1. “Kazak” kelimesi (adı) XV. yüzyılda ortaya çıkmıştır. XV. yüzyılda Canibek ve Kerey’in başkanlığında, göçebe kavimler Ebu’l-Hayır Han’a baş kaldırarak Doğu Kıpçak bozkırlarından Batı´daki Yedisu ve Çu nehri bölgesine göç etmişler ve bu ilk kavimlere “Kazak” adı verilmiştir. Anlamı “kendi ilinden ayrılan, kopan, kaçanlar” demektir. Bu kelime sonradan Kazakların adı olmuştur.

2. Eski Çin ‘Jungo’ yıllıklarında “Üysin”, ‘Usın’ veya ‘Asu’ adlı ulus isimlerinin ses değişimine uğraması suretiyle Kazak kelimesi ortaya çıkmıştır.

3.  “Kazak” adı Tan Sülalesi Tarihi’nde (7.-8. asırlarda) “kasa, hasa” olarak geçmektedir. Bu adın tarihi kaynaklarda geçmesi çok eski devirlere aittir

‘Kazak’ ismine eski devirlerde Kazaklarla ilişki içinde bulunan ve yazı medeniyeti olan halkların mesela, Çin, Arap, Fars, Bizans, Rus, Moğol ve Türk dillerindeki yazılı kaynaklarında rastlanmaktadır.  Bu devletlerin dillerinin özelliklerinden dolayı “Kazak” kelimesine çeşitli şekillerde rastlanmaktadır. Mesela Asa, Kasa, Hasa, Xaysak, Kösek, Gasuk, Gasag, Xasık, vs. gibi. (Mınjan, 1994: 19)

‘Kazak’ ismine yazılı kaynaklarda rastlamamıza rağmen bir halk adını temsil etmiyordu. İlk önceleri özel boy, kavim ismi olarak kullanıldı, sonraki devirlerde boy, kavimler birliğinin adını temsil etmeye başladı. (Mınjan, 1994:24)

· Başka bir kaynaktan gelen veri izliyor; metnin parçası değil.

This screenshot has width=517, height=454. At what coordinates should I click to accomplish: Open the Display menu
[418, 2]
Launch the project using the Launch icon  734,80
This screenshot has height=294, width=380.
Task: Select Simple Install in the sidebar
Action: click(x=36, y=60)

"Kazak" sözcüğünün anlamı hakkında eski ve yeni yorumları ve değerlendirmeleri üç gurupta sınıflandırmak mümkündür:

1.  Kazak halkı arasına yayılmış olan tarihi hikâyelerden anlaşıldığına göre "Kazak" sözcüğünün kaynağı kaz-kuğunun ‘kaz’ diye anlaşılmasından ortaya çıkmıştır.

2.  "Kazak" sözcüğünün eski Türk dilindeki anlamı veya kullanımı, "öz elinden bölünüp, hür gezenler", "hür adamlar", "isyan edip, kendi halinde gidenler", "yürekli yiğitler" gibi anlamları bildirir. Demek ki "Kazak" sözcüğünün menşei "bağımsızlar" dan çıkmıştır denilmektedir.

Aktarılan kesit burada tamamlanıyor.